Can You Smell a Skunk in the Stinky Claims for Marijuana?

Most marijuana today is skunk, not the weaker strains of the Woodstock era. It is so potent that a study from London showed that one quarter of new psychosis patients over a seven year period was triggered after using marijuana.

Skunk is very different from the less potent marijuana of the 1970s. In fact, it is not even comparable to the pot of 15 or 20 years ago.  Reports from around the country now reveal a  story of mass addiction to marijuana, with only skunk strains available.  Some users go onto other drugs, but others stay fixated on  marijuana — dabbing and vaping for the quick fix.   Some of these teens and young adults are going into psychosis and /or committing suicide.

What is skunk marijuana?

According to Wikipedia, skunk describes cannabis strains that are strong-smelling, and have been likened to the smell of a skunk.  Originally, it referred to a specific strain, or strains, developed in the USA around 1993, from cross-breeding the indica and sativa plants in order to make the marijuana more potent. The term is extended to include all high-THC varieties of marijuana that have 10-15% or more concentration of THC.  Often they are grown in controlled indoor environments, under grow lamps when outdoor conditions aren’t available.

There are over 60 cannabinoids in marijuana, but THC is the cannabinoid that brings on the hallucinogenic effects of marijuana and produces the high.  CBD, also called cannabidiol, is a cannabinoid, which was more equitably balanced with THC in the marijuana of the 60s and 70s.

“Medical” marijuana was introduced in 1996. The growth of medi-pot since that time has encouraged growers to be competitive and make stronger strains.  The same marijuana has been getting into the hands of  children and teens. In short, by genetically altering cannabis plants, the underground chemists have been poisoning young brains.

When the THC is elevated, the CBD is much lower.  To a certain extent, CBD can offset the psychoactive effects of THC.   Skunk doesn’t have enough CBD to offset the THC,  which is one reason why it can bring on psychosis much faster than it did in the past.  

Potent Weed

What about CBD?

Marijuana activists have perverted the subject and confused the masses by pretending it’s the whole marijuana plants which can help contain epilepsy for children who have seizures.  Dr. Sanjay Gupta had also misled the public in two TV programs in which he did not adequately explain the pharmacology.  Pharmaceutical CBD is an extract, and that is very different from the whole plant.

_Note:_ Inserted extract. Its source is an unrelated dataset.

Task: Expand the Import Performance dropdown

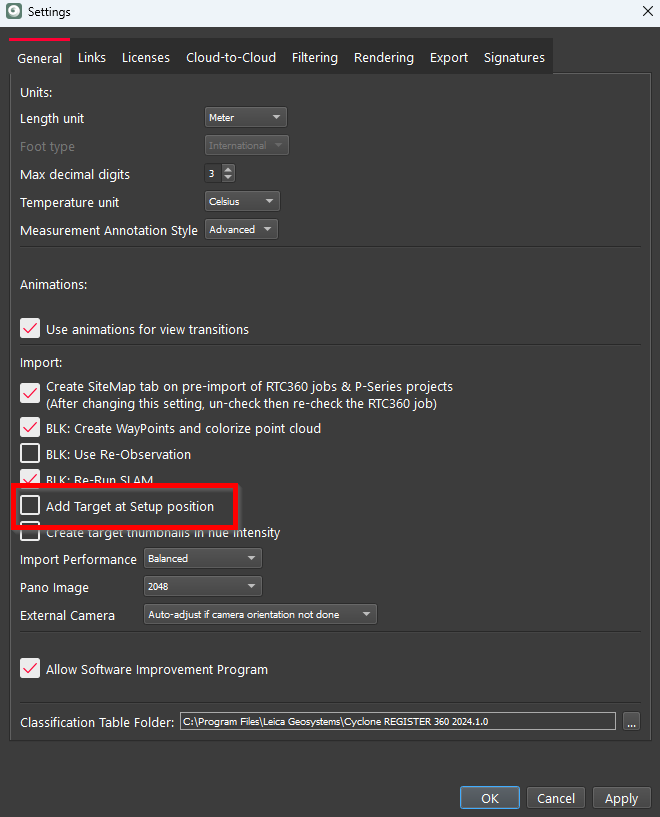Action: (203, 558)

A study published in the Journal of Psychopharmacology 2 years ago showed that 42 percent of  healthy volunteers suffered psychotic episodes following injections of THC, versus just 14 percent if they received a tablet of CBD before the injection. **

In short, it’s the CBD which is the plant’s own antipsychotic property to balance out the THC.  The high-THC plants of today don’t have it.

The latest Diagnostic and Statistical Manual of Mental Disorders (DSM-V) acknowledges the fact the cannabis users can develop mental health problems directly related to their marijuana use. Cannabis withdrawal syndrome, which is like withdrawal from other addictive substances, is also described in the manual.

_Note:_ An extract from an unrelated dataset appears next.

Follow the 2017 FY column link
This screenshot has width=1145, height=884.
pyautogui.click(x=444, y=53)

Although marijuana activists say that skunk is an advantage since users don’t need as much to get high, the real reason it has been altered is to make it more profitable.  In Washington, Colorado and California, marijuana in the form of food and drinks, has been advertised to have 80-100% THC.  It’s like giving young people grain alcohol for their first drink, instead of introducing alcohol with a glass of beer or a sip of wine.

A study published February 17 in the Lancet Journal of Psychiatry demonstrated that daily users of skunk are 5x more likely to develop a psychotic disorder than non-users, and that weekend users are 3x more likely than non-users.    Skunk

Skunk Stinks so Much

It truly stinks that the pro-legalization movement has framed legalization as criminal justice issue when it is not the issue.

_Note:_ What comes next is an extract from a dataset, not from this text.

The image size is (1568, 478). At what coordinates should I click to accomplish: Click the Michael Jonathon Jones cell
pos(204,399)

It stinks that the people who promote marijuana aren’t telling people that whole marijuana is completely different from CBD, the derivative which may help some people with epilepsy.

It stinks that they say, “It is not a drug, it’s just an herb.”   Hemlock and ephedra are also natural herbs and they kill.

It stinks that the legalizers claim it never killed anyone when it has left hundreds of thousands of people with disabling mental illness or addiction for their entire lives.  Damaging and wasting young people’s minds may become the horrible legacy of today.

*Although The New Jim Crow: Mass Incarceration in the Age of Color Blindness promotes a claim that people are arrested and put in jail for marijuana alone.  Parents Opposed to Pot doesn’t accept those claims.  If the justice system needs revision, legalizing marijuana and all drugs is the wrong way to go.  The Open Society Institute, funded by George Soros who is the major donor of marijuana legalization, also funded the book.  Vice industries tend to prey on the disadvantaged, and drug legalization would bring mass incapacitation of minorities and young people.

** The link for the study is found in the article, Skunk’s Psychosis Link is only Half of the Story.